Anyone following the AeroFS thread knows I just wrote a bunch about good and bad crypto, with particular emphasis that the quality of crypto is not strongly correlated to the code being open or closed source.

Speaking of which, this is something I put some work into recently, that I'm proud of and think people should be thinking about more:

https://github.com/rahvee/CBcrypt

What I have written is not fit for general consumption.  It's a proof of concept, and demonstration that the principle is sound.  Chances are, it's probably actually secure (I think so, and I'm pretty good at this) but it hasn't been widely reviewed, and a lot of the decisions are currently hard-coded into it (for example, hard-coded to use SHA-256 and ECDH, which should be optional.)  It seems the next step needs to be drafting a standard, and gaining adoption from projects such as Chrome, Firefox, etc.

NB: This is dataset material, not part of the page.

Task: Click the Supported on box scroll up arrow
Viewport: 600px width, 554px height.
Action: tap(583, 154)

Long and short of it:  As we've seen, both because of heartbleed and all the other security bugs in crypto libraries, and all the stuff I just wrote about in the AeroFS thread, you can't necessarily assume your communications are secure, even over a secure SSL/TLS channel.

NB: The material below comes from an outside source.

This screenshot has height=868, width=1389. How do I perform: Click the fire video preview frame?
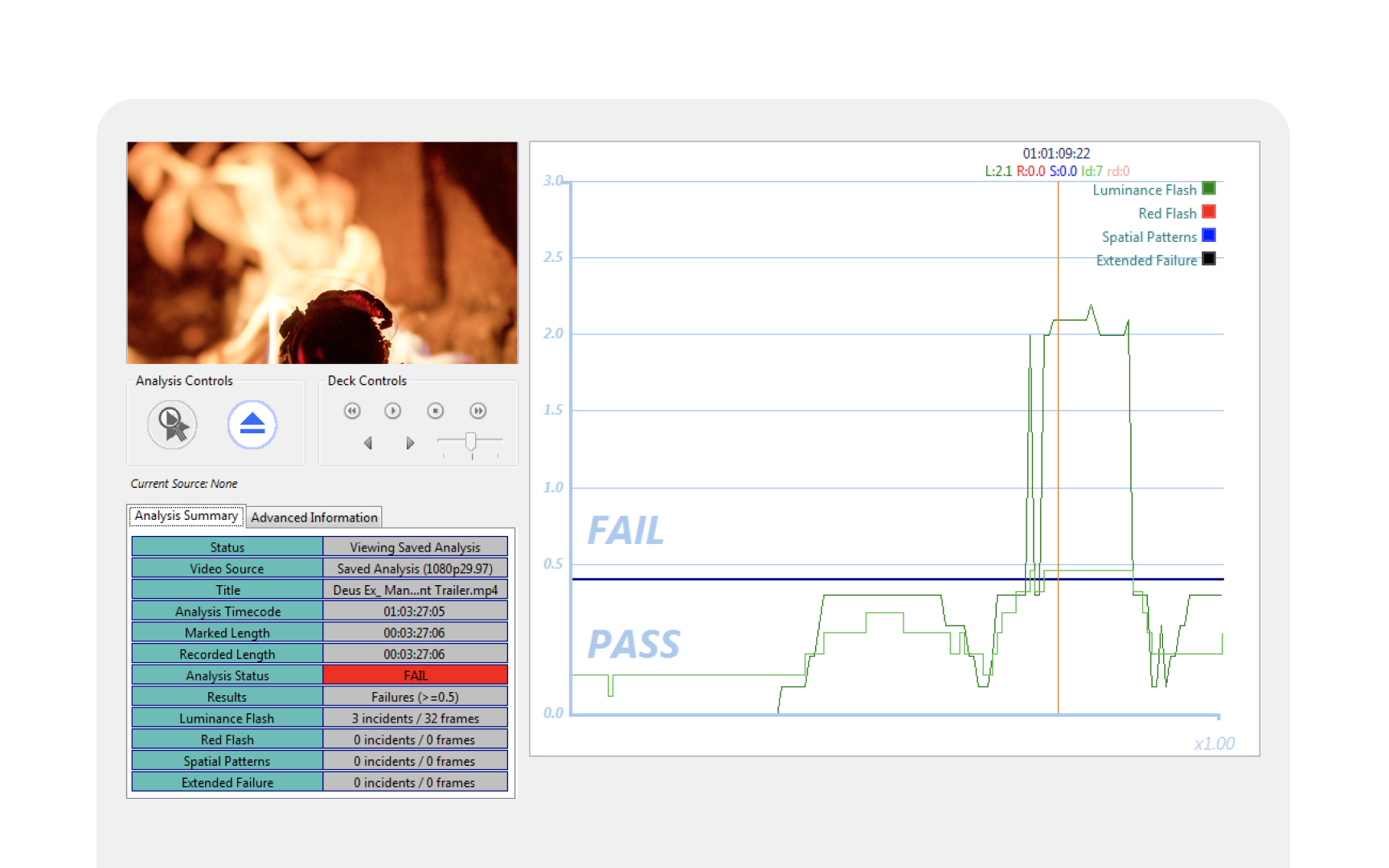(322, 253)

Never send your password to anyone.  Not even a secure trusted server on a secure communication channel.  This logically reduces to only 2 possible solutions:  You must either use a clientside random secret manager, which requires that you transport it around with you somehow, or you use authentication techniques such as asymmetric algorithms, to verify your identity without exposing information about your secret.

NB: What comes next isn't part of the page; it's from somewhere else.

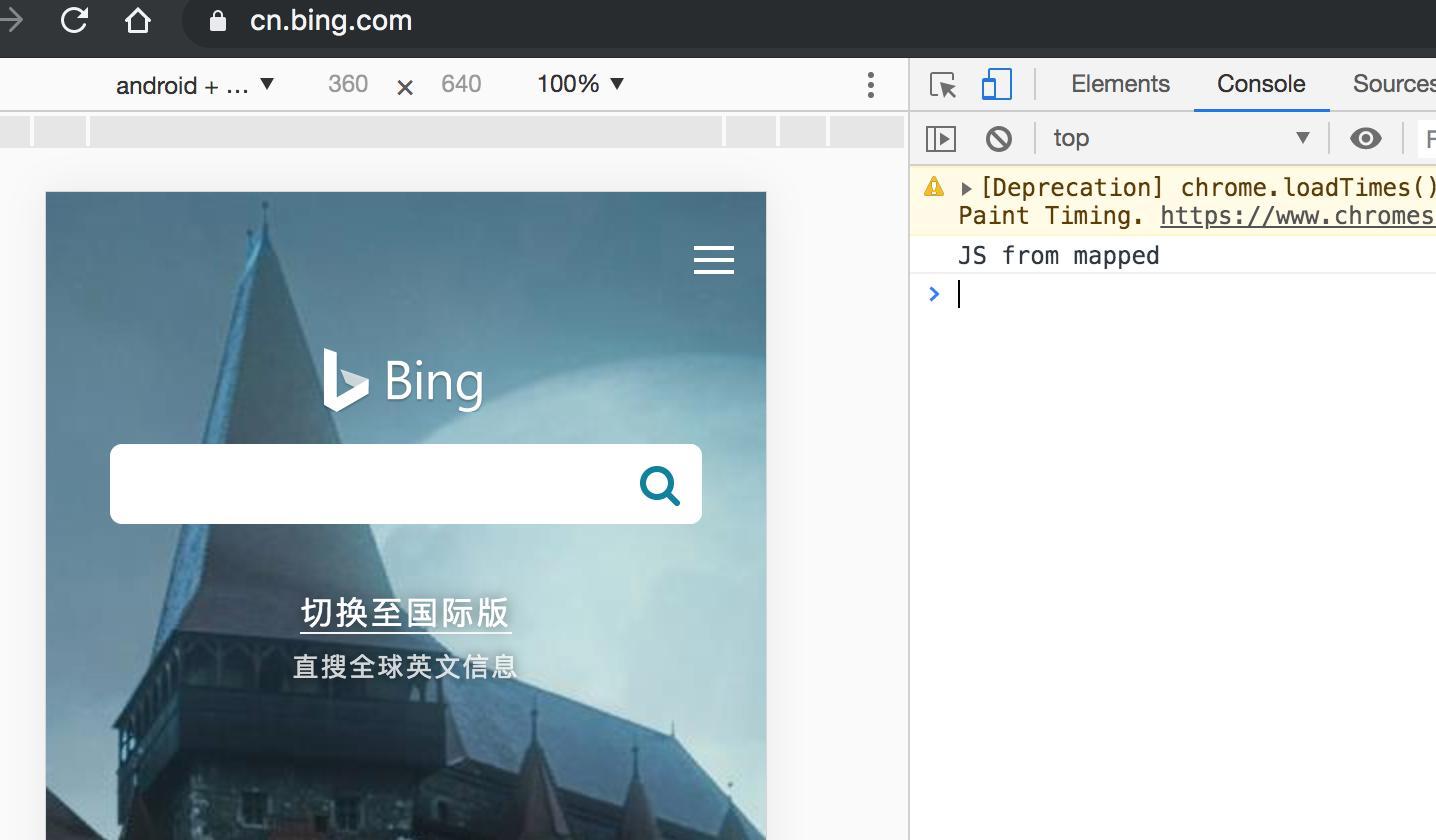Open DevTools customization three-dot menu

click(870, 85)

Instead of sending your secret to the server, use your public knowledge of the server, combined with your username and password, AND WORKFACTOR, to deterministically generate a public/private keypair which is unique to that username, on that server, with that password.  Only send the public component.  *Usually* your communication channel will actually be secure, but even if it does get compromised by something such as heartbleed, then the attacker only gains knowledge of your public key, and they can *neither* impersonate you at the compromised server, nor anywhere else.